Erdal Şahin’in okurlarını kendi çocukluk günlerine konuk ettiği ilk romanı Yaptığımız Çocukluk, Küsurat Yayınları etiketiyle raflardaki yerini aldı. Yazarın samimi dili sayesinde, sayfalar arasında gezinirken kendi çocukluk günlerinize de açtığı bu pencereyi kapatmayı hiç istemeyeceksiniz. Doğanşehir’in en cesur çocuğu Koçero Erdal ile tanışın. Daha dünyaya gelmeden, isminden önce mesleği seçilmiş, babasının küçükbaş hayvancılık sektöründeki umudu olmuş çoban Erdal, herkesin birbiriyle akraba olduğu on haneli köylerinin muhtarı olmak için canını ortaya koyuyor ve bu davası uğruna, en büyük yardımcısı olan kuzeni Ufuk’u da yanına alarak birbirinden komik maceralara atılıyor…

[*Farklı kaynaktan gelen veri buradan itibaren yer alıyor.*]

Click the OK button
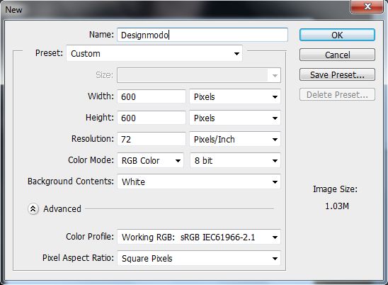Screen dimensions: 388x285 coord(337,35)
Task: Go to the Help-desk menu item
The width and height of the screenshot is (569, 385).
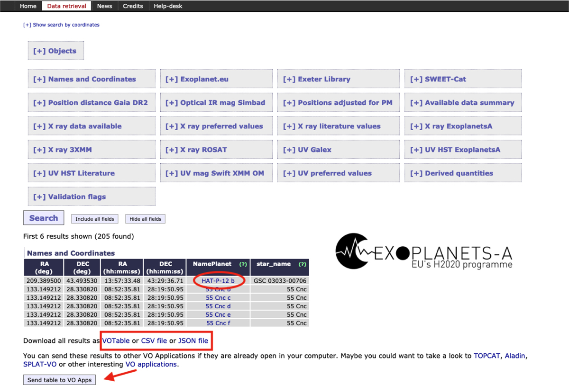Action: pyautogui.click(x=168, y=6)
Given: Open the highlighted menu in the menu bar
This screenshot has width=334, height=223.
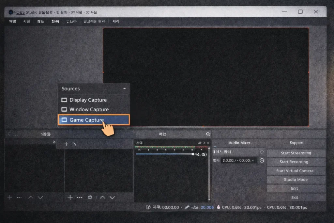Looking at the screenshot, I should [55, 21].
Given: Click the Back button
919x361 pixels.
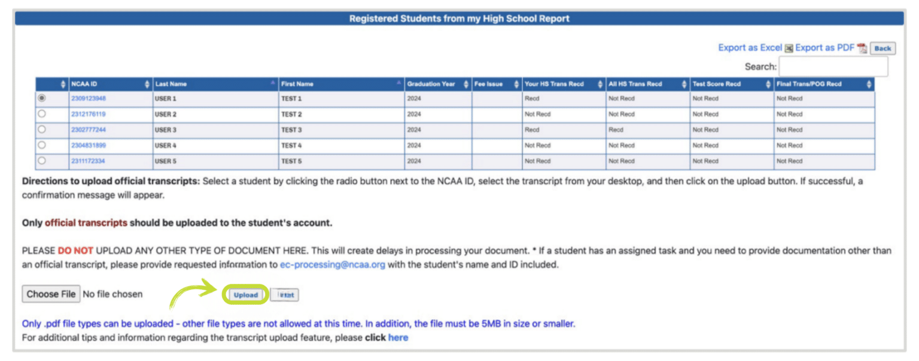Looking at the screenshot, I should click(883, 48).
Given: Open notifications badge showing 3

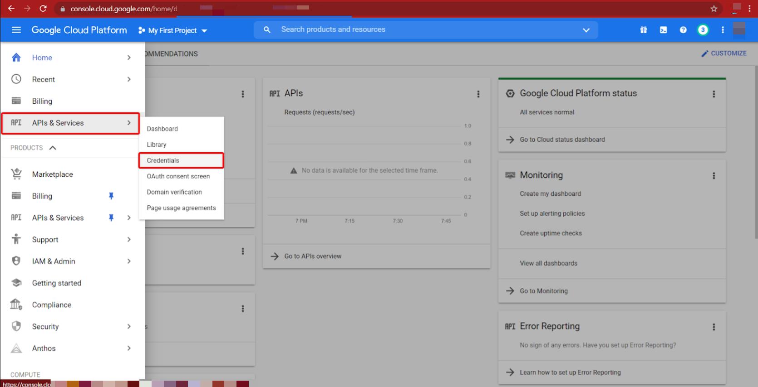Looking at the screenshot, I should tap(703, 30).
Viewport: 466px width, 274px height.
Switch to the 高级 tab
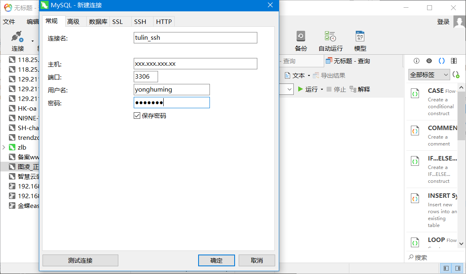(73, 22)
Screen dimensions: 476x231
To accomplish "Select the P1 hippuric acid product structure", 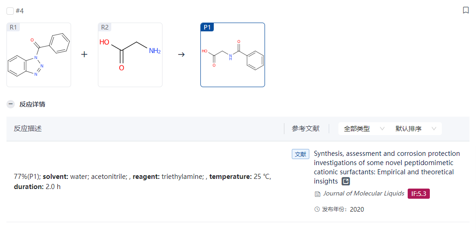I will click(233, 55).
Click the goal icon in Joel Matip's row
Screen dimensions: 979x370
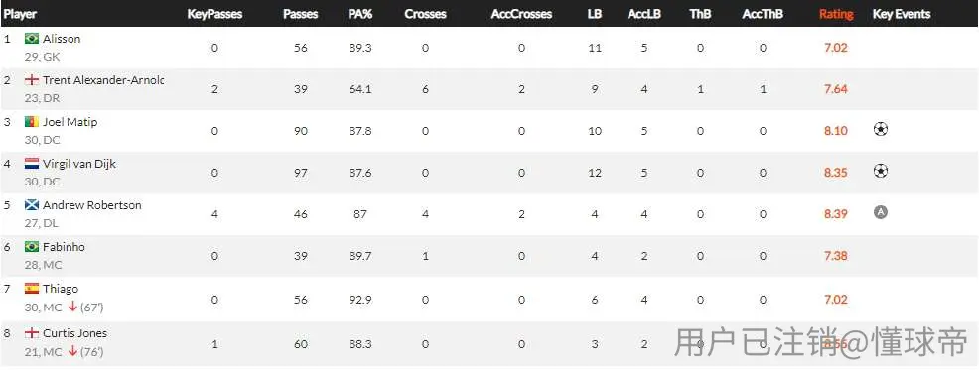click(881, 129)
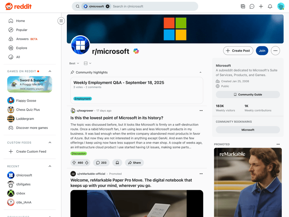Open Explore in the left navigation

(22, 48)
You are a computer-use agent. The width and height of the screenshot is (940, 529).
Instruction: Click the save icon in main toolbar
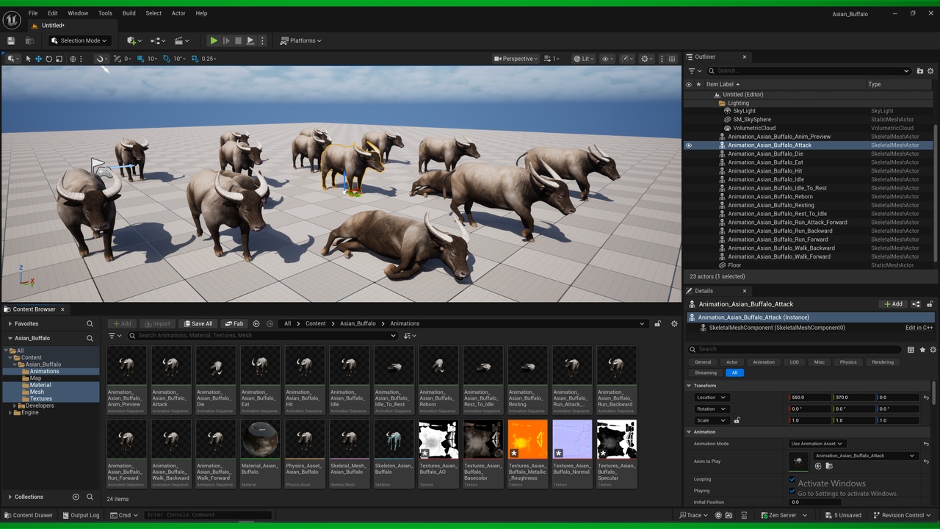tap(11, 40)
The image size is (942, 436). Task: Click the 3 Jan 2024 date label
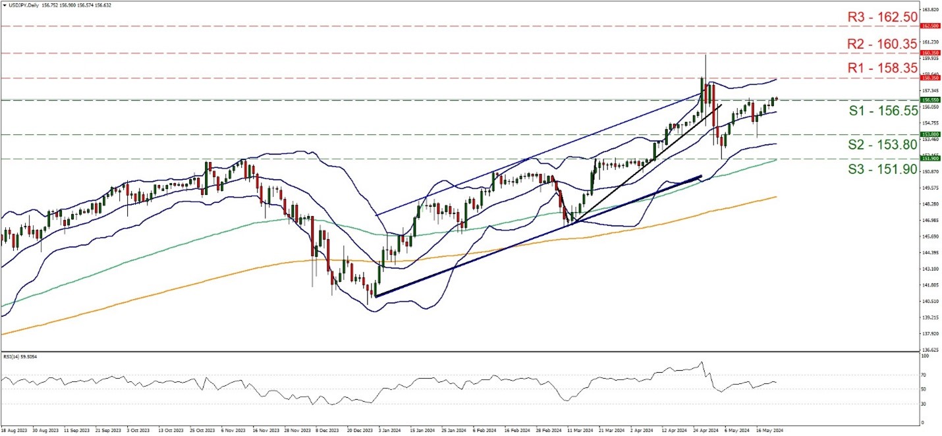(x=387, y=430)
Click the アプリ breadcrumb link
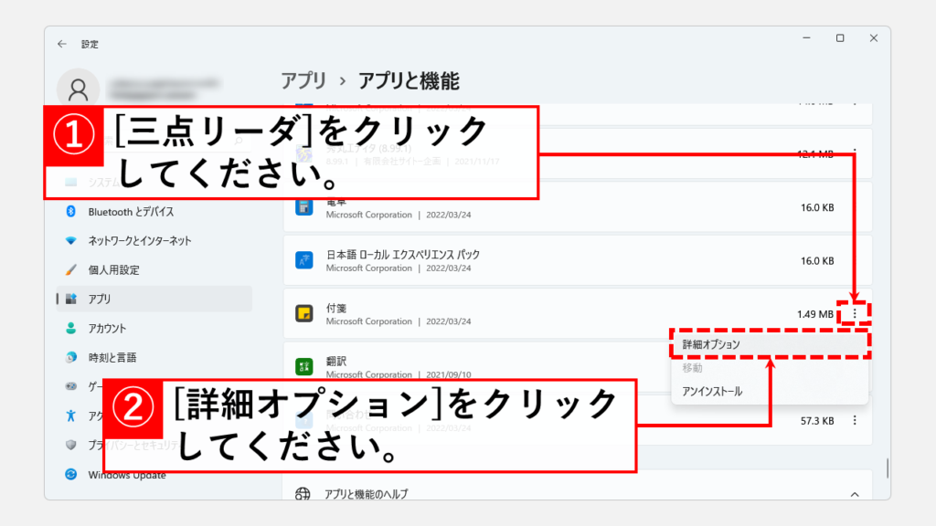The height and width of the screenshot is (526, 936). pos(303,81)
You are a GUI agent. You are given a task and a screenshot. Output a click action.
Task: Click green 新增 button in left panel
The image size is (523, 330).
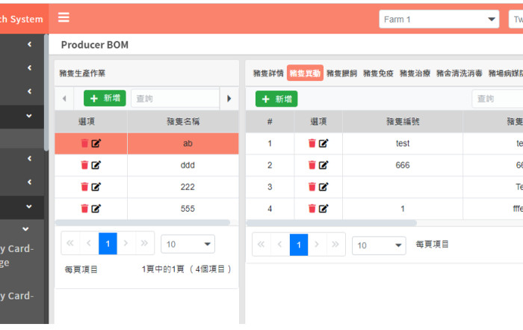[x=105, y=98]
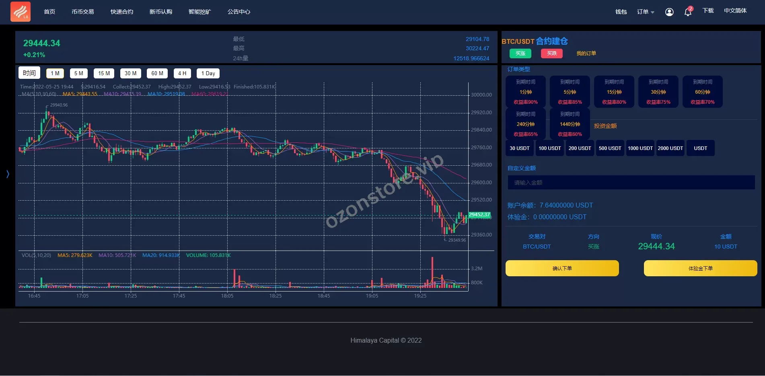Screen dimensions: 765x376
Task: Open the user account profile icon
Action: [x=669, y=12]
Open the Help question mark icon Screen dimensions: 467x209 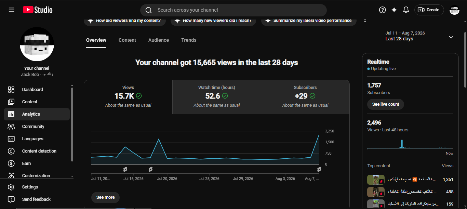(x=383, y=10)
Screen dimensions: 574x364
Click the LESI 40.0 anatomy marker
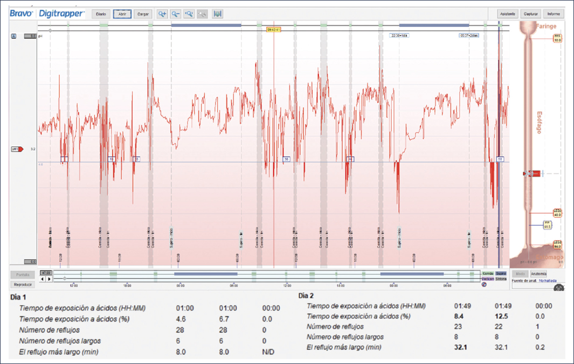[x=557, y=213]
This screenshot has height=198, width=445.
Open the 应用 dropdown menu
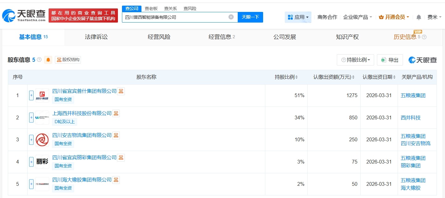point(298,17)
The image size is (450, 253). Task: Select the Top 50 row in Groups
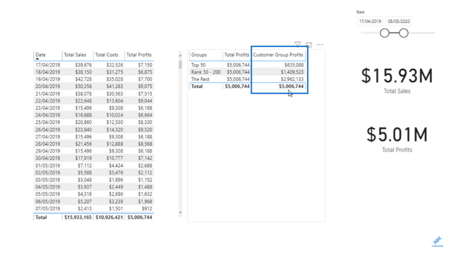pos(198,65)

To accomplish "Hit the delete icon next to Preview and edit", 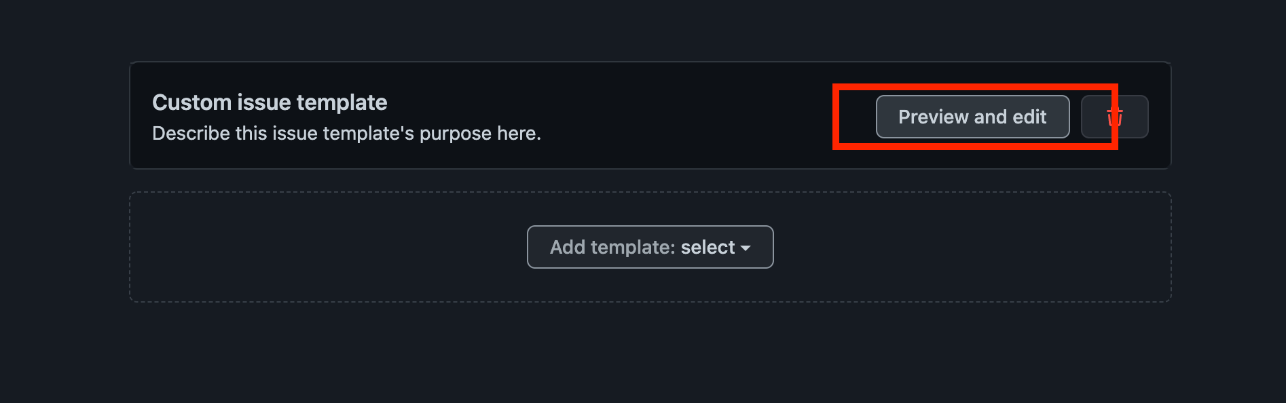I will (x=1114, y=117).
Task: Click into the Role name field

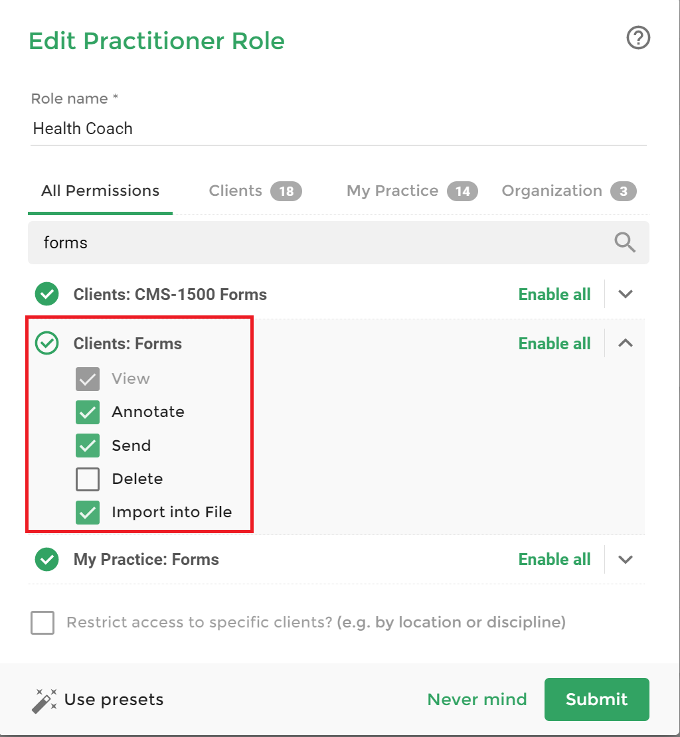Action: point(339,128)
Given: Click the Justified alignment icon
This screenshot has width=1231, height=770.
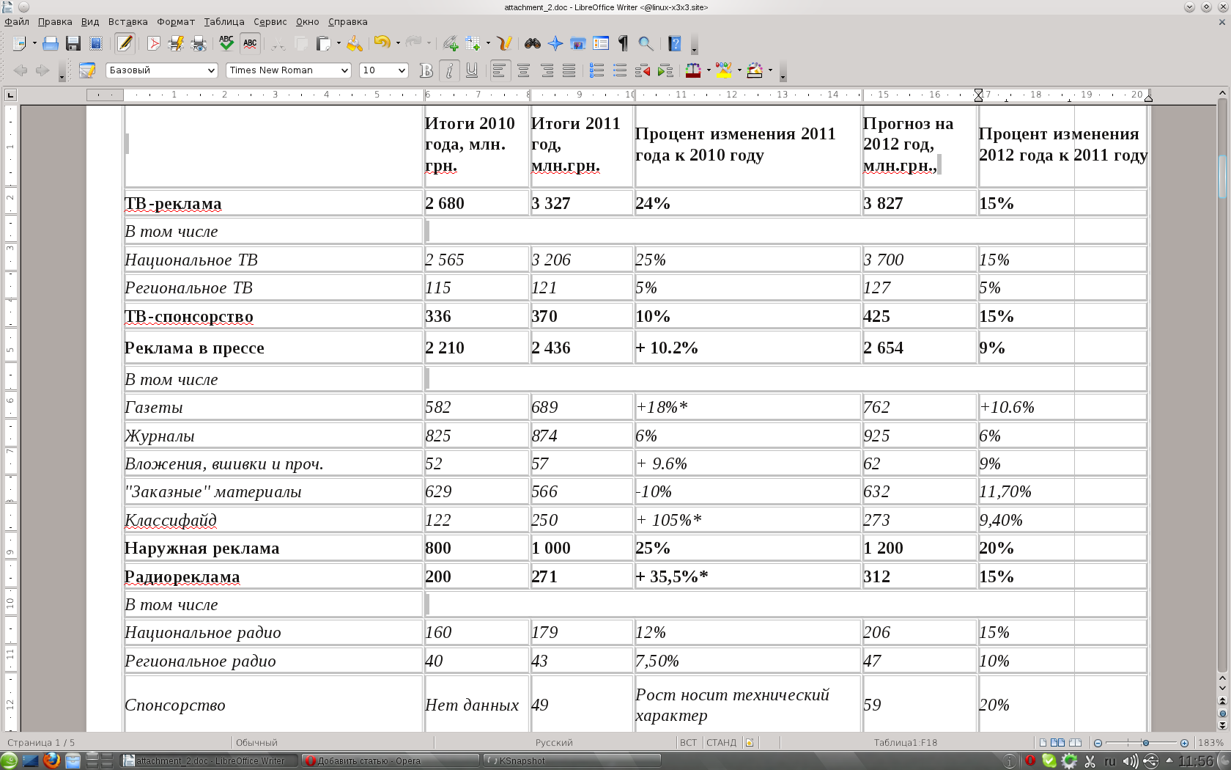Looking at the screenshot, I should coord(569,70).
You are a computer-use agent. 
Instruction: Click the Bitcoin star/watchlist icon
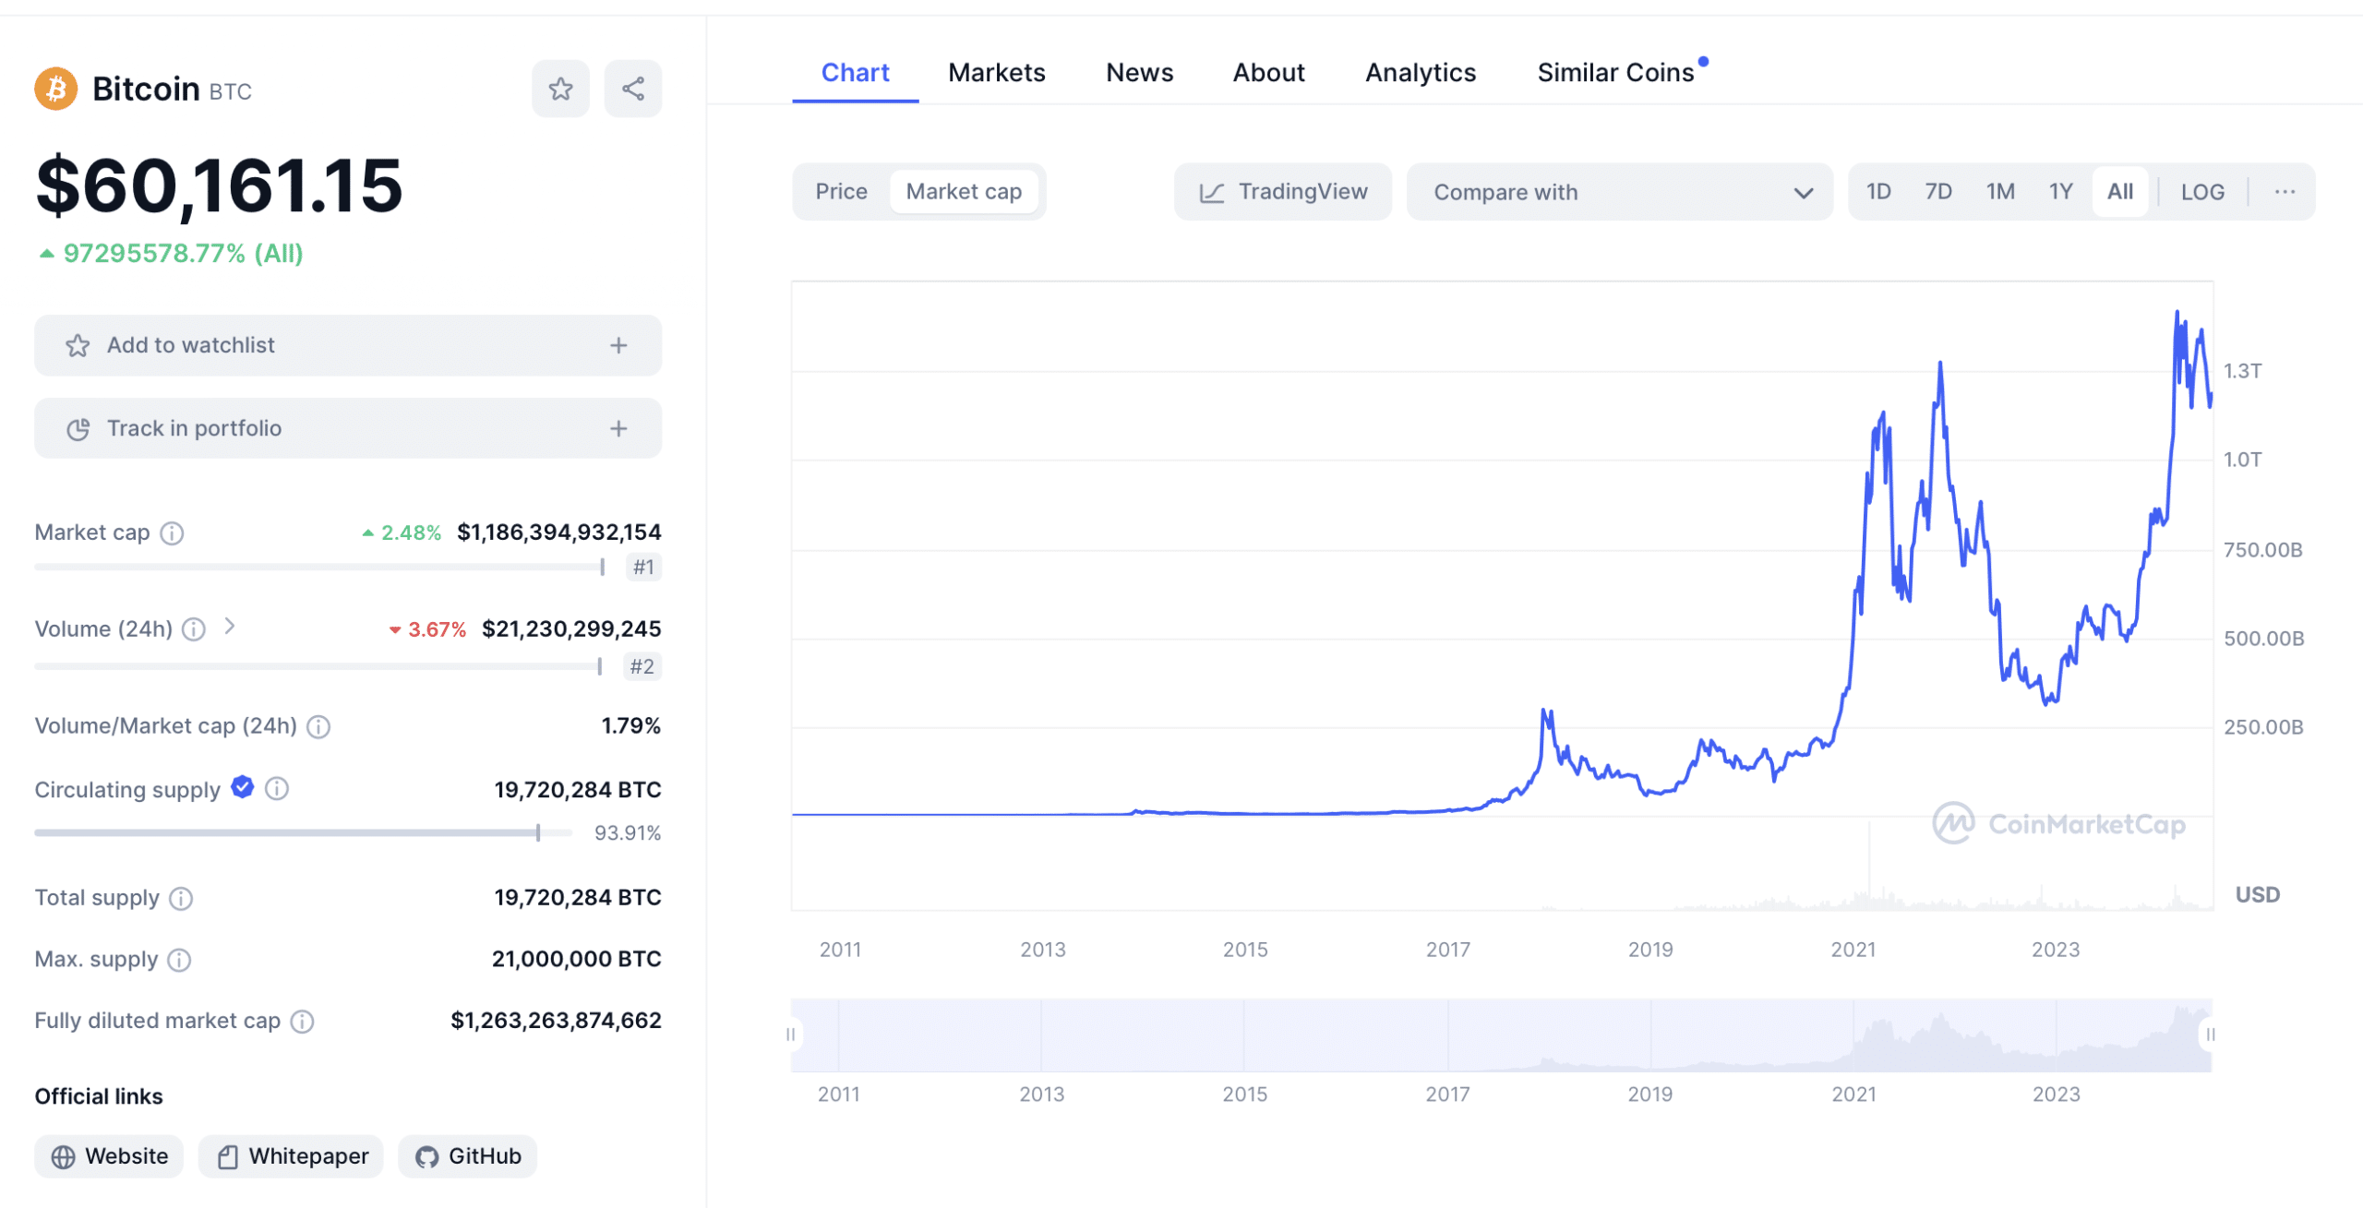[x=559, y=88]
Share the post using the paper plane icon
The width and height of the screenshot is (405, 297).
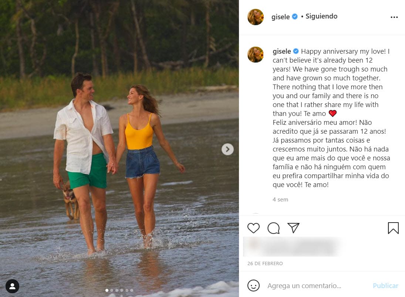coord(293,228)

Bugün herkesin yokluğundan şikâyetçi olduğu masumiyete bu kitapta fazlasıyla doyacaksınız, çünkü bu köyde en kötü karakter şekerlerini paylaşmıyor, Reşo Ufuk, Koçerosunu iki tane turuncu şeker uğruna satıyor, Hüseyin Öğretmen’in elektrik süpürgesi büyük tehdit sayılıyor…
Bir köy çocuğunun anıları, hayatında daha önce hiç köye gitmemişleri, dizlerinde o tatlı oyunların ebedi mirası olan yara izlerini taşımayanları en fazla ne kadar etkileyebilir? Yaşadığımız yer, doğduğumuz ev, yetiştiğimiz çevre, kutsal saydığımız değerler biz büyüdükçe önümüze diğerleriyle aramızdaki farklar olarak sunulur. Çocukluk biter ve biz “diğerleri” ile tanışırız. Onlarla karışmamak için aramıza yazısız kanunlarımızdan dikenli teller öreriz. Söz konusu çocukluğumuz olunca ise, o tellerin üzerinde ip atlar gibi oynarız. Çünkü çocukluk, engelleri bile eğlenceli hale getirir, tüm bu yazısız kanunlara cezadan muaf olmasının rahatlığıyla “Nanik!” yapar. Yaptığımız Çocukluk da, hayatında hiç ağaca çıkmamış bir insana, ağaçtan düşüp acısını annesinin pekmezle kardığı yoğurdu yiyerek unutma isteği veren ve belki de hayalini kurup yapamadığı basit “çocuklukların” telafisi olan bir roman. Yazarın doğal anlatımı sayesinde Erdal’ın tüm maceralarını kendi başınızdan geçmiş gibi sahiplenecek, ilk hayal kırıklığınızı, ilk dost kazığınızı, ilk düşmanınızı, ilk mağlubiyetinizi, aldığınız ilk öğüdü hatırlayacak, cesaretinizin ve hayallerinizin boyunuzdan büyük olduğu günlerle hasret gidereceksiniz. Çocukluğa dair unuttuğumuz ne varsa, yüz kırk dört sayfalık küçük bir hatırlatma…
“Kalbimiz kırıldıkça yeni yeni yerler keşfederiz kendimizde. Kırık olmadan nasıl ışık sızar içeri, nasıl aydınlanır karanlık yerler?”